Longtime readers know how enthused I am about Greenland's bid to become the Tahiti of the Arctic. It's not just the idea of being served mango and breadfruit by zaftik Norse beauties wearing coconut-shell brassieres that appeals to me (though you can be sure that in that regard, I'm as human as the next gink). It's also my conscience, which cries to me in the wee small hours that the Greenlanders have suffered enough. Must they be blasted by subzero winds, or menaced by sleet, or annoyed by walruses simply because they have the misfortune to be situated in the realms of the Boreal Pole?

The New York Times seems to agree with me, to some extent. A new article by Sarah Lyall explains that Greenland is movin' up, yo, and no hataz need apply:

Kenneth Hoeg, the region’s chief agriculture adviser, says he does not see why southern Greenland cannot eventually be full of vegetable farms and viable forests....

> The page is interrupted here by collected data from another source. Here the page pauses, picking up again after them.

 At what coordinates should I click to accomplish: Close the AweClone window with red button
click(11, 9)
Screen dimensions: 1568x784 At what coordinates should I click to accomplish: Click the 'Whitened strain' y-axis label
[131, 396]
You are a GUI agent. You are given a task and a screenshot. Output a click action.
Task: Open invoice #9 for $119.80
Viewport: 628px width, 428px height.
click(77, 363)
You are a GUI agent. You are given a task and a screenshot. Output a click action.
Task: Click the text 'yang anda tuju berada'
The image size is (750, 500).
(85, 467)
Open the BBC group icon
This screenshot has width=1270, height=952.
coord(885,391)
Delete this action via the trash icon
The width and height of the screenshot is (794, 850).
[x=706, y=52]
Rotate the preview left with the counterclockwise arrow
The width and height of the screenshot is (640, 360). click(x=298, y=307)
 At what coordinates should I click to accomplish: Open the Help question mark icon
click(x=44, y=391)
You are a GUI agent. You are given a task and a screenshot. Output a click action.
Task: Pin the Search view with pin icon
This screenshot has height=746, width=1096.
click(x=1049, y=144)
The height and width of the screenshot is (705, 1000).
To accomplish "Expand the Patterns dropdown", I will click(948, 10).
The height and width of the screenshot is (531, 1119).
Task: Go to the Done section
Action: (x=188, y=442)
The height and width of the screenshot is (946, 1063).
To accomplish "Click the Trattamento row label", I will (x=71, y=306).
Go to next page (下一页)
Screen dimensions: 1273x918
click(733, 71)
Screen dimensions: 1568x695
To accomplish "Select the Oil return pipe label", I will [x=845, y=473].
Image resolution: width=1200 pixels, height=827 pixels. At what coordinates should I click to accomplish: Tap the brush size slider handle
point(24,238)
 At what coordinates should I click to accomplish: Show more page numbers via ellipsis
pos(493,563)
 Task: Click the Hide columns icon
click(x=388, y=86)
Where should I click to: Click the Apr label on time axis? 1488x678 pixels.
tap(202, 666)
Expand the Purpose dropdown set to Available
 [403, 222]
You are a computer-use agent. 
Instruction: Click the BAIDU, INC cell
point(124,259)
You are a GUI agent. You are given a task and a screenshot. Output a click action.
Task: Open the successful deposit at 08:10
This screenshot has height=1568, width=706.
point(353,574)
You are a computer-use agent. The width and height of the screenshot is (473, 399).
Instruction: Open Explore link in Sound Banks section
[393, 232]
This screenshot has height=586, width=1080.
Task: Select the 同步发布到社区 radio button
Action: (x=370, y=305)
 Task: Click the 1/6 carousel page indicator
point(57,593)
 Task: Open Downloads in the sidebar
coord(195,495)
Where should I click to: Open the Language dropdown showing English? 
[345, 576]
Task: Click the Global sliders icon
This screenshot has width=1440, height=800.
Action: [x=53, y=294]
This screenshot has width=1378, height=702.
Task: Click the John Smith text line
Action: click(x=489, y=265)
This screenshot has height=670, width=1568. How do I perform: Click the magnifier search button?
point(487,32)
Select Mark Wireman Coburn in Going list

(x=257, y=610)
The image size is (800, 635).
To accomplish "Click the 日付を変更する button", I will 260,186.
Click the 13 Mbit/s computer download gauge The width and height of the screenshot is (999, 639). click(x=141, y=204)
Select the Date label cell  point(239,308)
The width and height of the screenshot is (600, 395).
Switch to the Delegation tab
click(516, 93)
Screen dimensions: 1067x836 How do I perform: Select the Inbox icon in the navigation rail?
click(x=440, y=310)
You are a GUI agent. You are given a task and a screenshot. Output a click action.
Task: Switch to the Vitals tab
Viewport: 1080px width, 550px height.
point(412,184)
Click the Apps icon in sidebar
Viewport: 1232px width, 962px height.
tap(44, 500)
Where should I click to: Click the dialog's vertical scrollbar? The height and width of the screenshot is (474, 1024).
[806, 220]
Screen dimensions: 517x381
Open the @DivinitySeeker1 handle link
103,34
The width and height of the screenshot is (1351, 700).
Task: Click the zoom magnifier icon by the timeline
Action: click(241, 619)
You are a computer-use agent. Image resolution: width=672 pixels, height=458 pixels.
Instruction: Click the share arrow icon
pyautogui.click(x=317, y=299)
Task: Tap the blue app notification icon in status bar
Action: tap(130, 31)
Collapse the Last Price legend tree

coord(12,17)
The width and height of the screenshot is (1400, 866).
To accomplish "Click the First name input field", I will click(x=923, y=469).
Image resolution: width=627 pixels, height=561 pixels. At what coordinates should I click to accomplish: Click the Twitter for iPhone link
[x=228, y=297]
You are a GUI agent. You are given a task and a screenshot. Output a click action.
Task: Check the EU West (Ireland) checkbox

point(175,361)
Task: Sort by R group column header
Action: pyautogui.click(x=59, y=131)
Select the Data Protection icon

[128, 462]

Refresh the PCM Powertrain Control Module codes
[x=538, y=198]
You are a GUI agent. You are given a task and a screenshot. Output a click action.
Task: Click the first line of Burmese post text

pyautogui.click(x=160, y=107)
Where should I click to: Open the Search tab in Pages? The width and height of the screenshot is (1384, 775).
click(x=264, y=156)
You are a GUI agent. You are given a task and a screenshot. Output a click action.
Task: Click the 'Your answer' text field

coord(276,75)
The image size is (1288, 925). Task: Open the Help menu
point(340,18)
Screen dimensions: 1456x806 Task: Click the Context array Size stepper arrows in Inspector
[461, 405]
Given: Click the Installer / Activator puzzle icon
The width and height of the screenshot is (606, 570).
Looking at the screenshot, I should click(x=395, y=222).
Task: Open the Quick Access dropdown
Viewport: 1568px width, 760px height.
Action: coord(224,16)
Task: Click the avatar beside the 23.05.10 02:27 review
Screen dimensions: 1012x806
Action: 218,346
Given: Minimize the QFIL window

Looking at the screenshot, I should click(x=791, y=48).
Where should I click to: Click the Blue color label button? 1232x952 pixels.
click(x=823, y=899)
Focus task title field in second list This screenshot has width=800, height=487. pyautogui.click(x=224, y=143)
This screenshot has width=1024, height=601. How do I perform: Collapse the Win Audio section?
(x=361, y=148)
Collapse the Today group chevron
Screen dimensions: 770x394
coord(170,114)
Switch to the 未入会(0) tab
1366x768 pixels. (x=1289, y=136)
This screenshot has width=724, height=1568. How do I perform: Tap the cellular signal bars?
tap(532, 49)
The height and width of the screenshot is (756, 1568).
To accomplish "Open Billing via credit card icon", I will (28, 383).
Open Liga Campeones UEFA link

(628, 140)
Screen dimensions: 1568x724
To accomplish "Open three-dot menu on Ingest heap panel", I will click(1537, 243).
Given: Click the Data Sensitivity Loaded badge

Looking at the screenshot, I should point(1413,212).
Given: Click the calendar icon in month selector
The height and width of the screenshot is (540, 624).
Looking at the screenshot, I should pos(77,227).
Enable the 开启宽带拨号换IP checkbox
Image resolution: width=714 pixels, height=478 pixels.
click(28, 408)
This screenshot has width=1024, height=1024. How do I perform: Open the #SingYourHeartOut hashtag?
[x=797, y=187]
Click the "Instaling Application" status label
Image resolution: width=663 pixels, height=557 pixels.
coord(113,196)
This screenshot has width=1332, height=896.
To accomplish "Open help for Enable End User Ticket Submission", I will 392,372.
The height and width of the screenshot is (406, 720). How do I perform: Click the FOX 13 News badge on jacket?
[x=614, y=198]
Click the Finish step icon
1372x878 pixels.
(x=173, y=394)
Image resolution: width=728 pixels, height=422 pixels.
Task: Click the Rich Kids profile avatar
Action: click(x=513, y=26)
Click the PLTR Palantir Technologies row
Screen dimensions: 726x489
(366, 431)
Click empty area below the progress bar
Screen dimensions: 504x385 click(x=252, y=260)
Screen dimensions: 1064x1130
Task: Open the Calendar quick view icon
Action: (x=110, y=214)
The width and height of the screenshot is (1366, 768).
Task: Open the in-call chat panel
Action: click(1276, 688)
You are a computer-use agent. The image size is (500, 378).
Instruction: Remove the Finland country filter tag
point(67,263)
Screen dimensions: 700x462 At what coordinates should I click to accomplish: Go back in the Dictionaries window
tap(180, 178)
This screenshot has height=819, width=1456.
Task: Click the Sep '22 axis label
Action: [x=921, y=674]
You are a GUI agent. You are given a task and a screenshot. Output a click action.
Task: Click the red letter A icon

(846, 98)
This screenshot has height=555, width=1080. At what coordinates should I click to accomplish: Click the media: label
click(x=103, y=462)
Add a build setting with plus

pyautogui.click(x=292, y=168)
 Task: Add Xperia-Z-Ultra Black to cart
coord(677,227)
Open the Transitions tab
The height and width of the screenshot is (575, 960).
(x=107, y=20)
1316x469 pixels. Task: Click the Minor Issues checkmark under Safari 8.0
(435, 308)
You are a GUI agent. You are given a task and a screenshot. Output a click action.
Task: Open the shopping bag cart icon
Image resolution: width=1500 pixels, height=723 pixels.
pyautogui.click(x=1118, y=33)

“The limiting factor for human survival here is temperature, and there’s a lot of benefits with a warmer climate,” Mr. Hoeg said. “We are on the frontier of agriculture, and even a few degrees can make a difference.”
After bringing Greenland's history to radiant life by describing Erik the Red as "pugilistic," Lyall explains that yes, a few degrees really can make a difference:
Climate is a delicate matter in a place like this. A degree more of warmth here, an inch less of rain there; these can have serious repercussions for a farmer eking out a living raising sheep on the harsh terrain.
Can you believe it? It's a real-life science-fiction world where shifts in climate actually have agricultural repercussions. Makes you glad to live in America, where rain invariably follows the plow (unless we sin against the Holy Spirit, as Atlanta did when it proclaimed itself "the city too busy to hate").

Lyall does note that
Greenland’s great ice sheet, a vast white landscape of 0.695 million square miles covering 80 percent of the island’s land mass, is melting rapidly, alarmingly, with repercussions not only for the traditional way of life on an island of 56,000 people, but also for the rest of the world. The more the ice melts, the higher sea levels will eventually rise.
In Greenland's semi-inhabited south, however, "the changes are more subtle and carry more promise."

More promise, that is, than extinctions, hunger, and worldwide flooding.